アイキルユウ

 暫くすると土岐を注視している暗い瞳だけがいくつか見えた。その下に首の輪郭がぼんやりと見える。振動が激しい。中腰になった。長谷川の後を追って手探りで後方の空いているシートにたどりついた。誰もいないことを確かめる。腰掛けてため息をついた。長谷川が腰を浮かしている。ポケットのコインを確認している。
 車掌がすぐやってきた。
 長谷川は時折通り過ぎる街路灯でコインを確かめる。均一料金を二人分支払った。
 チケットが二枚手渡された。
 長谷川は一枚を土岐に渡す。切手サイズほどの大きさだ。
 土岐は礼を言った。その言葉で、一瞬、車掌が目をみはった。外国人であることに気づいたようだ。
 窓硝子が一枚もなかった。放縦な外気が車内に吹き荒れていた。車掌の七分袖の口が窓外からの涼風にせわしなくはためいていた。
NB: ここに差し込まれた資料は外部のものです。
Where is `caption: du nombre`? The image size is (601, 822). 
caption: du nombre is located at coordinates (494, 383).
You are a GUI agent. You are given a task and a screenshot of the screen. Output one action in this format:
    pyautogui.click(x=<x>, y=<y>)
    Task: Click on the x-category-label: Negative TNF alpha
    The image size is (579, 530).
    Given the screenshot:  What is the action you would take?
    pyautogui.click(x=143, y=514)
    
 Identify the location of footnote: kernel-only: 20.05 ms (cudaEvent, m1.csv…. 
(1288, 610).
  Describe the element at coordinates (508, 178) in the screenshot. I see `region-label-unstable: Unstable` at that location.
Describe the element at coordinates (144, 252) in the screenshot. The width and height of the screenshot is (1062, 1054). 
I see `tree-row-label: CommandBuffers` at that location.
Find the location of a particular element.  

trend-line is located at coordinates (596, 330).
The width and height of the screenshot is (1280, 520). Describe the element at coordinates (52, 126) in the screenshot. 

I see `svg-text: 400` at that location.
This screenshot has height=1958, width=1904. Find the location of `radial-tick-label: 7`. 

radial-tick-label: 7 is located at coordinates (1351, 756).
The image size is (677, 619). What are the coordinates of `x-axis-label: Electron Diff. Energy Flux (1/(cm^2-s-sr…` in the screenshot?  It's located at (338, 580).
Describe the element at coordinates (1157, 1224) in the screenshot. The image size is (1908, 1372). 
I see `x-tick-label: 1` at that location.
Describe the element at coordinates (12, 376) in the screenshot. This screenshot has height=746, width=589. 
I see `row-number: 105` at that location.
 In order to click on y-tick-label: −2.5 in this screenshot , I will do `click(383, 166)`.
夕方のスコールのせいか、日没のせいか、生温い風がほんのり涼しい風に変移していた。
 エンジンブレーキをほとんど使わない乱暴な運転だった。クラッチ板がだいぶ磨り減っている。座席シートのスプリングにもシャーシの板バネにも弾力性がない。フレームだけの車窓を見ていると台車だけのスクラップに乗っている心地がした。
 通過したバスストップも含めて四番目のバス停で、長谷川に促されて、徐行しているバスから土岐は飛び降りるように降車した。
 シーフード・レストランは国道を隔ててバス停の反対側にあった。
 バスを除くとオートバイも四輪タクシーも街路灯のある国道では無灯火で走っている。エンジン音に注意して国道を小走りに渡った。短い土手の滑りそうな坂を上る。坂を上りきると、
〈シーフード・レストラン〉
とエントランスのビルボードだけに、うらぶれた照明があった。硝子のない窓枠越しに見える店内は薄暗かった。営業中であることは、六等星のような蝋燭の灯りが不知火のようにテーブルの上に点在しているのでわかった。
 目を凝らす。土岐は店の前の駐車場を見渡した。外車ばかりが五六台駐車していた。ジャナイデスカの洒落たフランス車は見当たらなかった。
「店の中に冷房はないんで外で待とう」
と長谷川。
 パーキングロットには歳月に忘れ去られたような街路灯が中央に一本だけあった。車止めも駐車枠もない。自動車は街路灯を取り囲むように乱雑に駐車していた。